Behind the scenes of a new film about the love affair between literary icons Virginia Woolf and Vita Sackville-West.
Virginia Woolf, in her essay A Room of One’s Own, wrote that in order for a woman to write fiction she must have two things: a room of her own and enough money to support herself. This declaration came to be applied not just to writing but to life itself when it was taken up by a generation of feminists.
“Sometimes women do like women,” wrote Woolf…
But I have always wondered how Woolf would have handled it if there were two women writers in that one room; and what her practical recipe for lesbian love might have looked like—especially when there wasn’t really a word for it other than “Sapphic”—and anyone who pursued Sapphic love in Edwardian England would have been considered a social outcast, if not something worse.
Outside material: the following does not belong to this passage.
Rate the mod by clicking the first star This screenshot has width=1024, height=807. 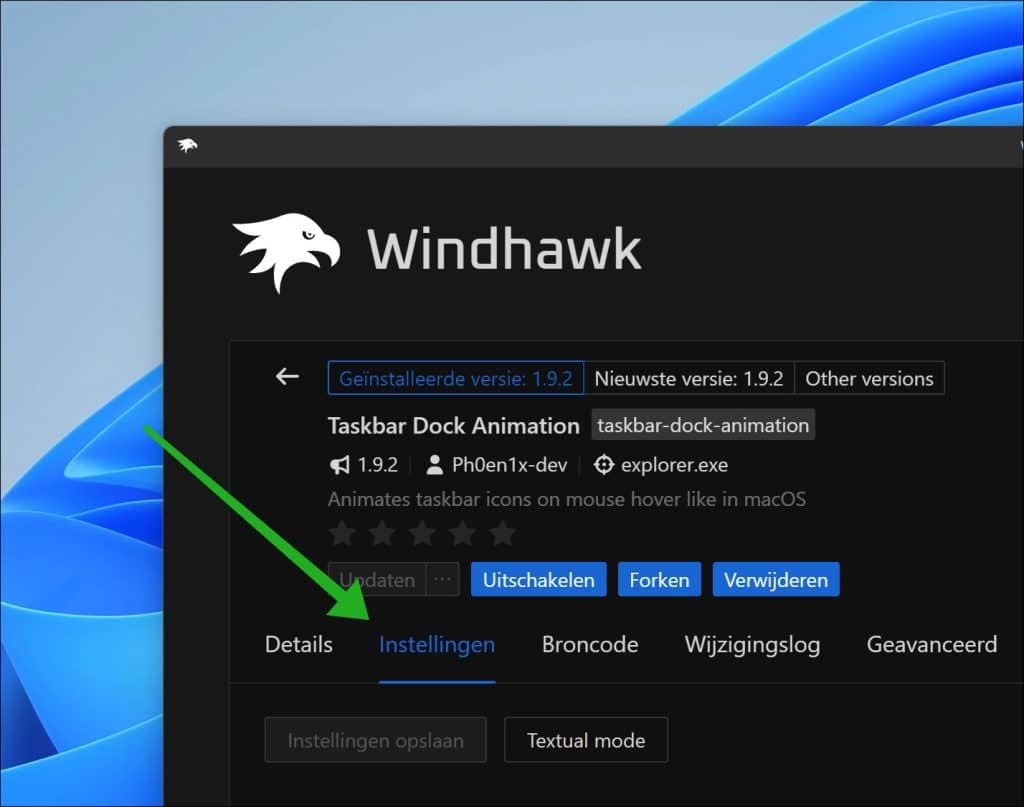coord(342,534)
“Let us admit in the privacy of our own society that these things sometimes happen. Sometimes women do like women,” wrote Woolf in her characteristically delicate-yet-direct discursive voice.
But how is one to sustain this “like”—emotionally, physically, psychologically, domestically? Perhaps the reputedly carnally averse Woolf felt the same way as Marlene Dietrich, who is thought to have said, “Sex is much better with a woman, but then one can’t live with a woman!”
Virginia’s great Sapphic love was Vita Sackville-West, but how did that work out? All we really know about it comes from the letters the two women wrote to each other over a decade, and from the analysis of it by Vita’s son, Nigel Nicolson. And as astute as his book Portrait of a Marriage is, he is both a man and a son. For him to get into bed with these women, figuratively speaking, was not possible. While it is assumed that Woolf was “sexually frigid,” I’m not sure how this can be proven.